* SOURCE DOCUMENT *
----

What they found is that the the only factor with heat sinking is air gaps, since air is an insulator. Torquing is only specified as a poor mans way from the manufacturer of trying to ensure there's no gaps. Beyond the normal smoothness you find on a heat sink that also makes no difference - it all comes down to having a thin layer of compound (ideally it would be zero but obviously we have to suffer with minimal compound) with no air gaps. It's so important for them that they x-ray every one, and they use no hardware to clamp the parts down - just normal soldering. The key is good technique in applying the compound and placing the part. If you do that right torque, lapping or anything else doesn't help. 

I explained my project and showed him pictures. On hardware he didn't like the idea of using steel screws with the HV silicon - he recommended going with the Peek screws for arc safety and again - using good compound application technique with the screw there just to hold everything together. Further on having all that aluminum and parts screwed together (IC's, brackets, sinks) he was concerned with creep. Ideally you attach to a 'hard' surface, meaning one without creep. A thin PC board is fairly hard, but aluminum isn't - he described it as 'mushy'. You can screw to it but over time the aluminum under the screw points will "flow" away from the pressure point. So, what they do (because everybody has to suffer with aluminum sinks) is to use a wide steel washer under the clamping bolt. This works well to ensure the bracket/sink stays together with thermal cycling. Otherwise he suggested a yearly physical inspection of IC to bracket and bracket to chassis to ensure a continuing tight fit. 

So, he recommends PEEK screws, don't over torque (or worry about torque at all), but be fanatical about compound application, such as using a non silicon based compound like AOS 52022KH for long term stability if you like. For attaching sinks and such he recommends using a wide steel washer (not a 'lock' washer) to spread out the pressure point.

----

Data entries
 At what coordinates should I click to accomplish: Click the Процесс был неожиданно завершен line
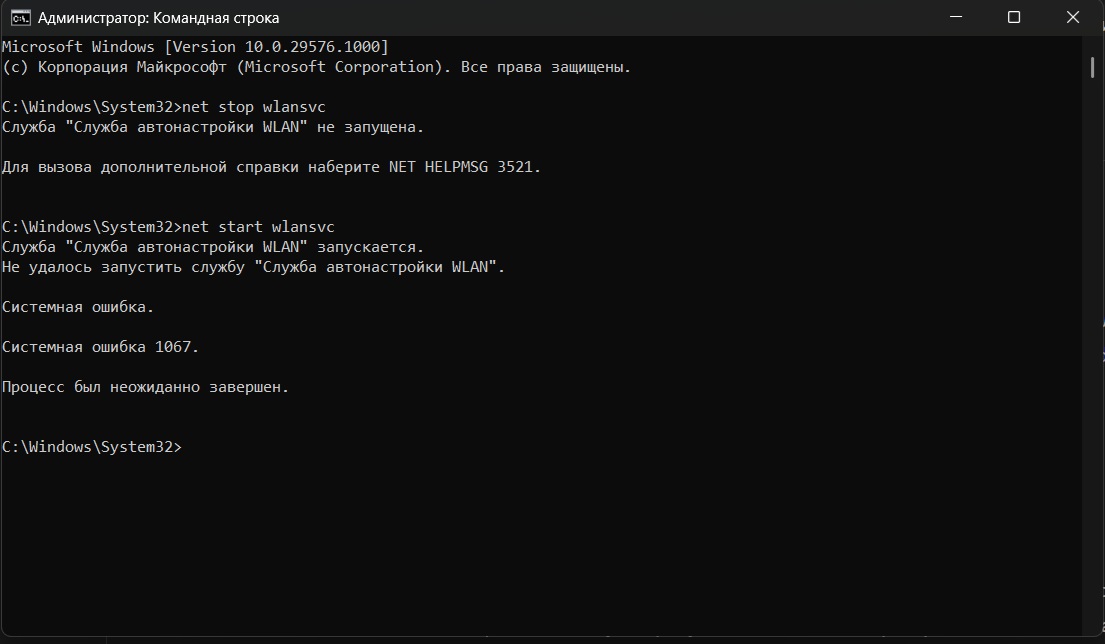[x=145, y=388]
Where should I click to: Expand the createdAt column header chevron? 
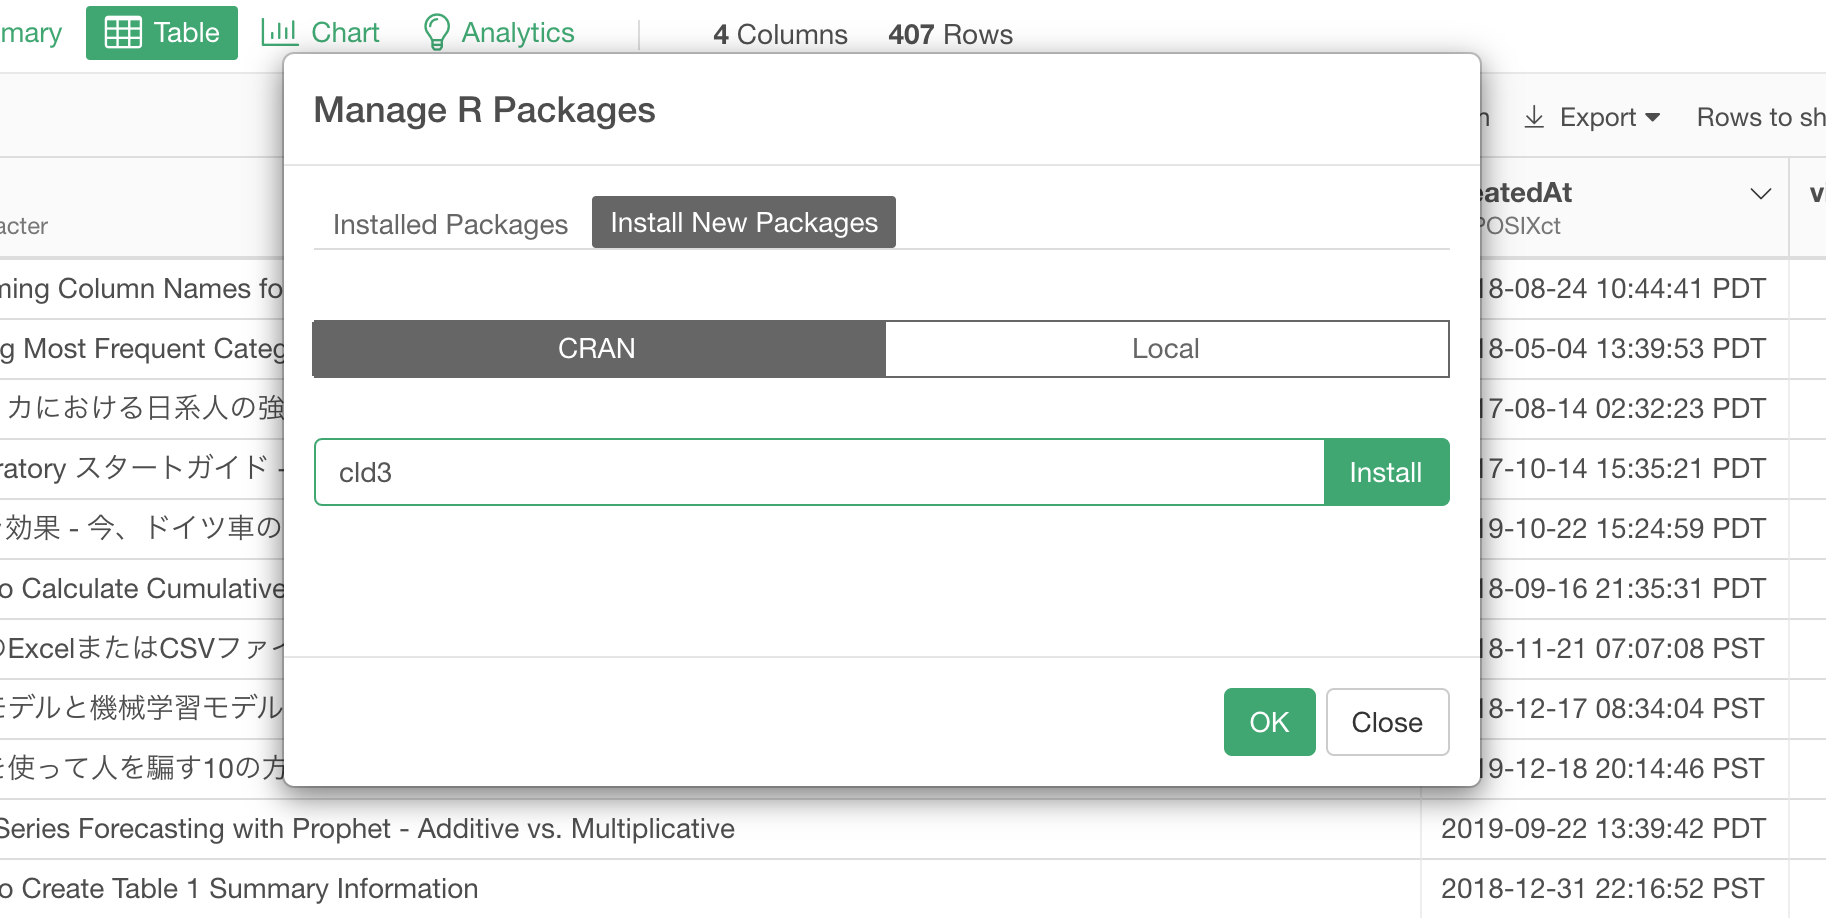(x=1760, y=194)
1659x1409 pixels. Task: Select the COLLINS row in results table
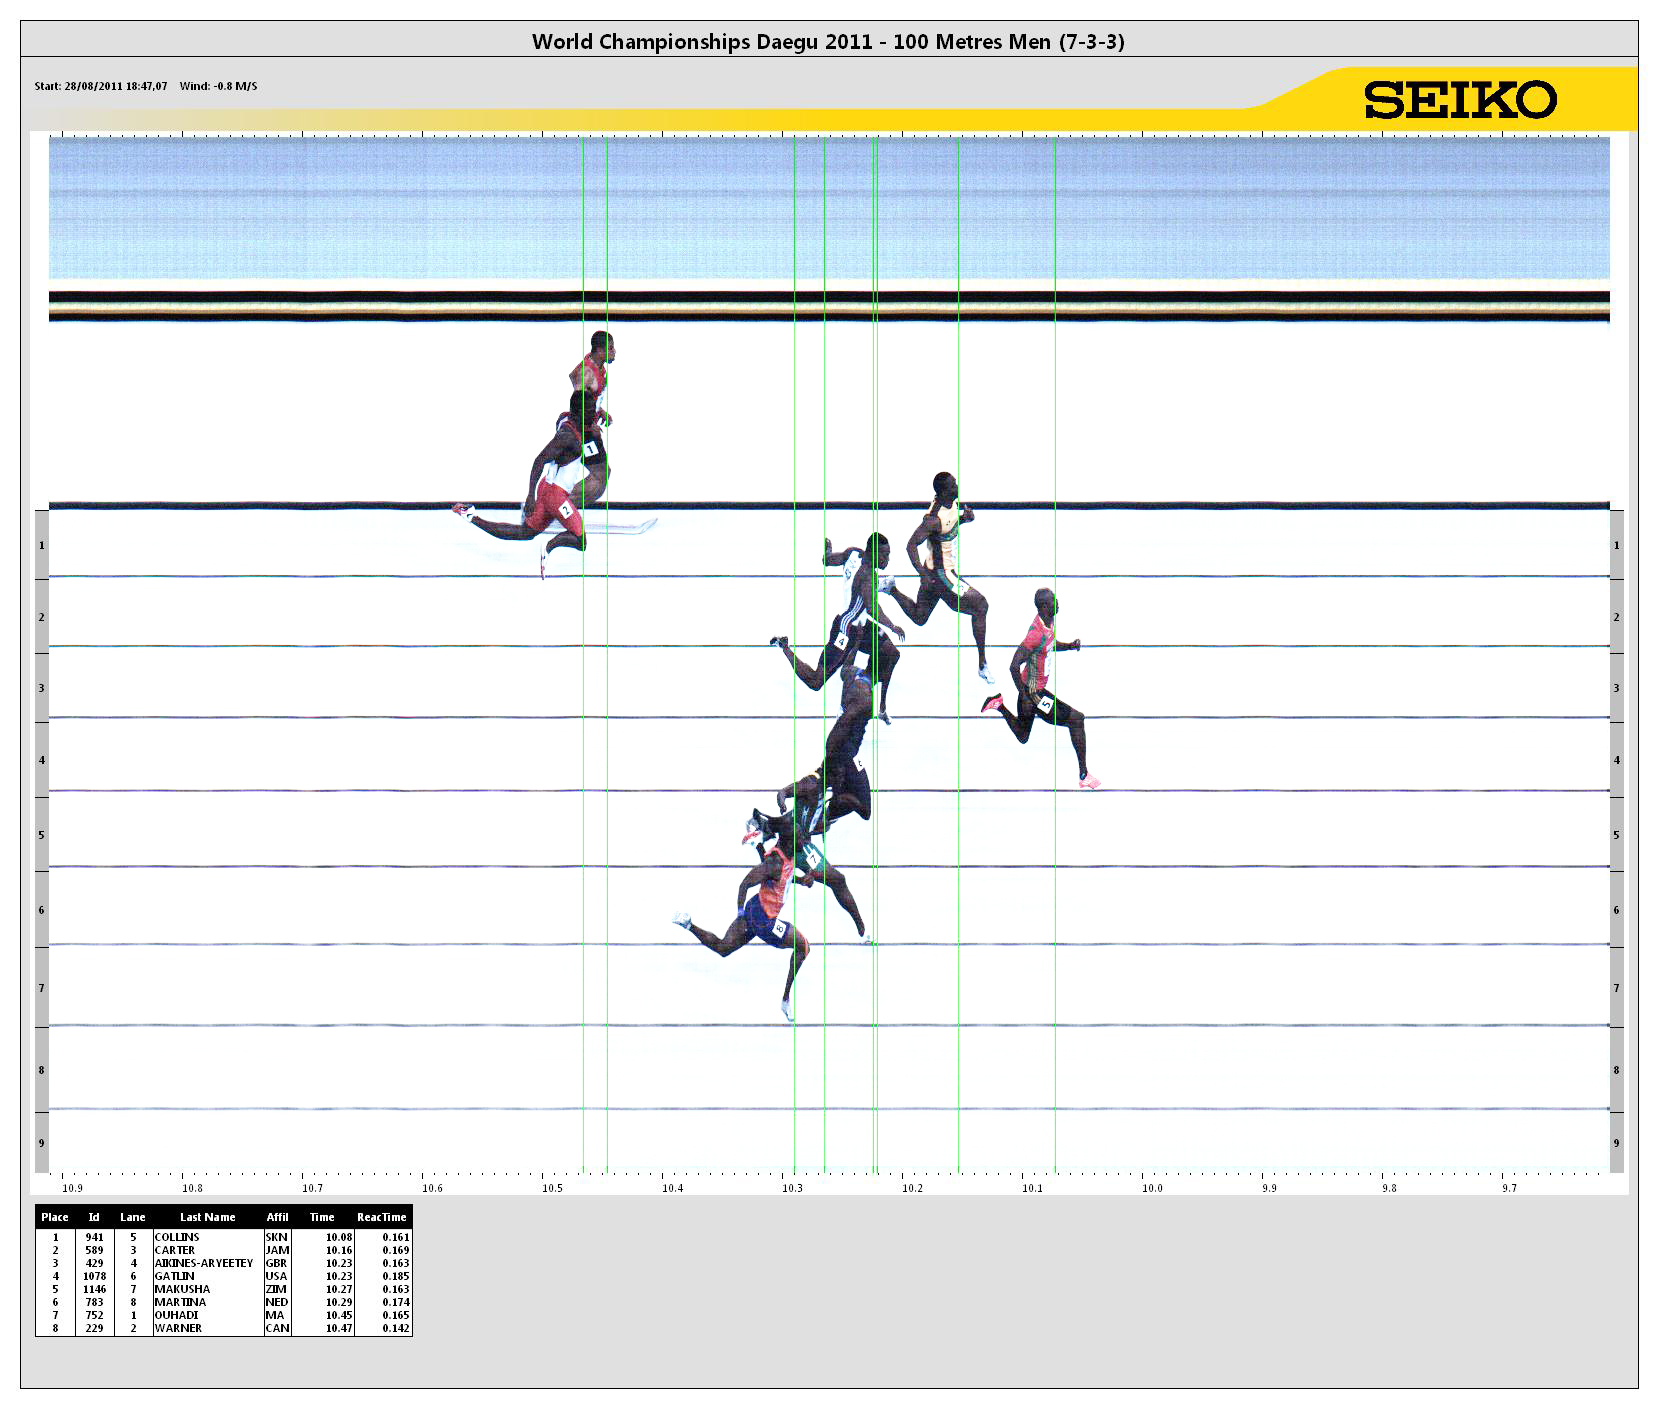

----

Can you copy the heat sink mounting text from "So, he recommends" to "out the pressure point." and switch "fanatical" to "meticulous"?

So, he recommends PEEK screws, don't over torque (or worry about torque at all), but be meticulous about compound application, such as using a non silicon based compound like AOS 52022KH for long term stability if you like. For attaching sinks and such he recommends using a wide steel washer (not a 'lock' washer) to spread out the pressure point.